I recently dived into scaling stateful applications in Kubernetes, focusing particularly on Postgres databases. My current project also integrates Liquibase for database migrations, which led me to explore its impact on scaling. Here are the consolidated notes from my research.

Postgres Helm Charts

Configuration

We have been using the Bitnami Postgres Chart.

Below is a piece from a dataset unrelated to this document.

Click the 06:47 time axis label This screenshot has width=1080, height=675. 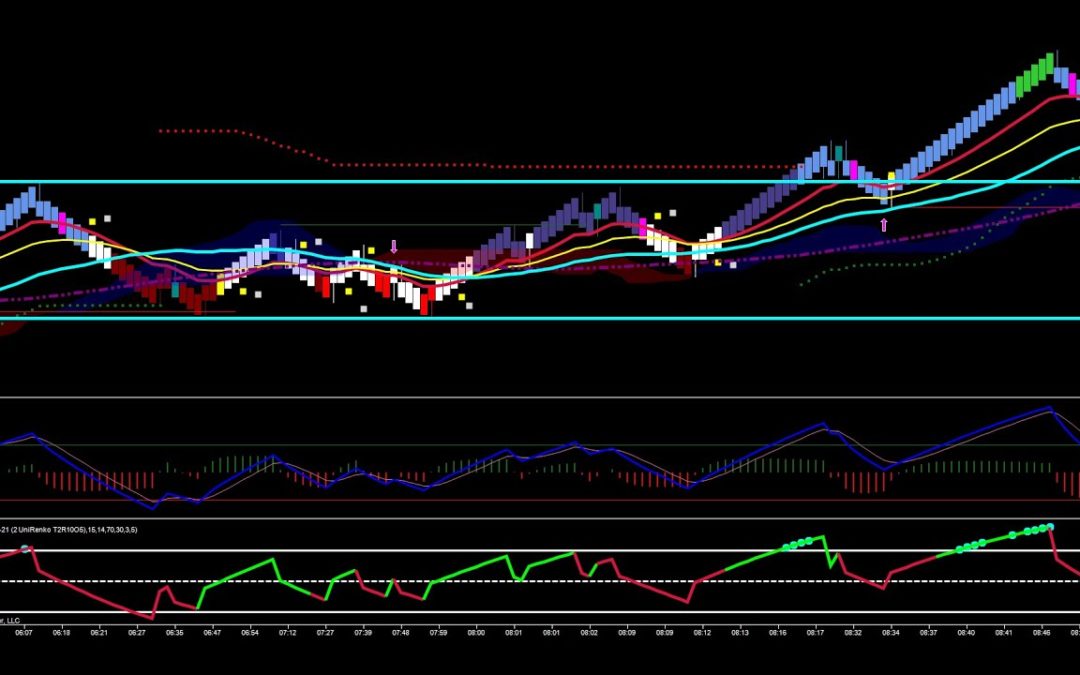pyautogui.click(x=212, y=632)
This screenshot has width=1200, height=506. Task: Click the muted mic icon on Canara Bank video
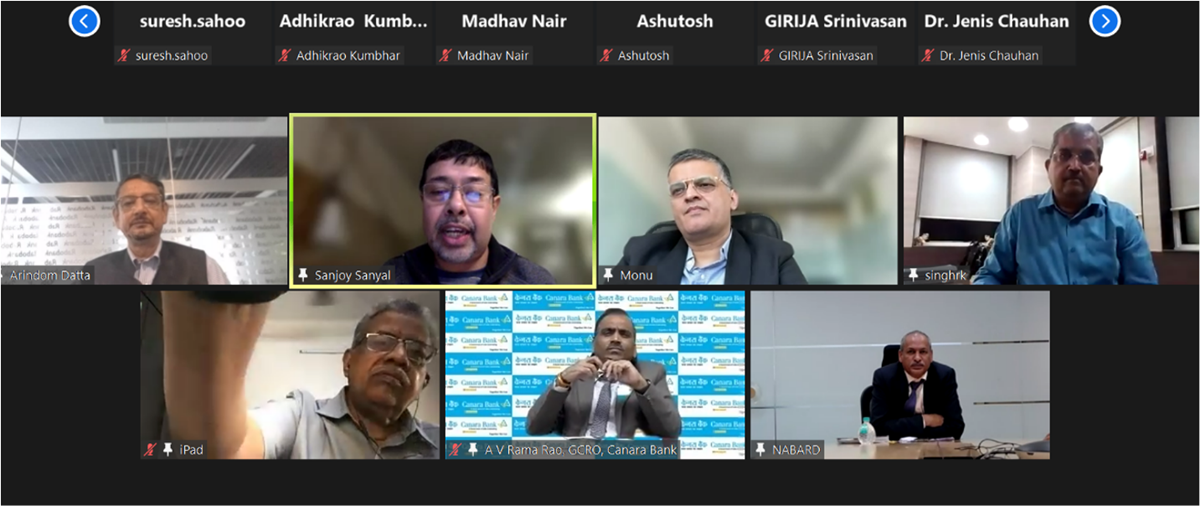(x=456, y=449)
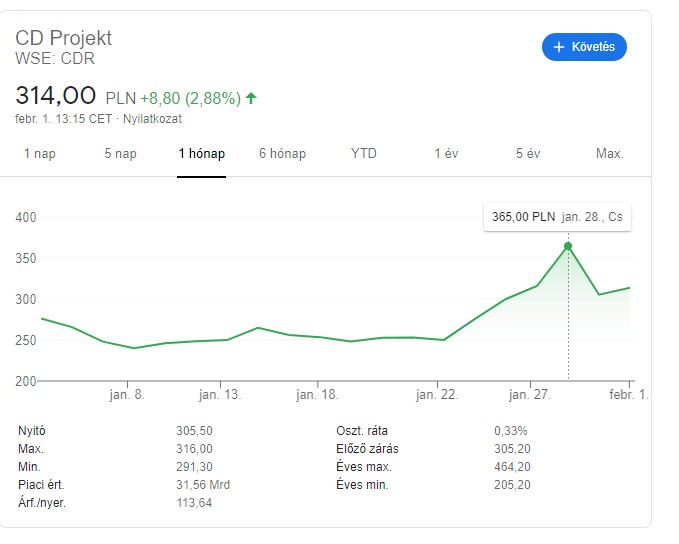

  • Setting Replica Count: Utilize the ‘replicaCount’ chart parameter to scale the cluster horizontally. This is the normal field for scaling in Kubernetes.
    • Ensure the replica count is an odd number.
    • To enable replication, use: ‘–set replication.enabled=true’.
    • The default architecture is ‘architecture=standalone’; switch to ‘replication’.
    • The default update strategy is ‘primary.updateStrategy.type=RollingUpdate’.

Replication

Postgres doesn’t inherently support multi-master clustering. Employ a single master node and complement it with multiple read replicas. If needed, the master node can fail over to the read replicas.

  • Connection Pooling and Routing: PGBouncer is a reliable option for connection pooling.
  • Failover: The Helm chart is designed to automatically manage failover if the primary node becomes unresponsive. Nonetheless, testing this behavior is essential.
  • Node Anti-Affinity: Adopt soft node anti-affinity to ensure that replicas are distributed across Kubernetes cluster nodes.

High Availability Version

I think we should switch to Bitnami HA version to enhance replication and overall availability.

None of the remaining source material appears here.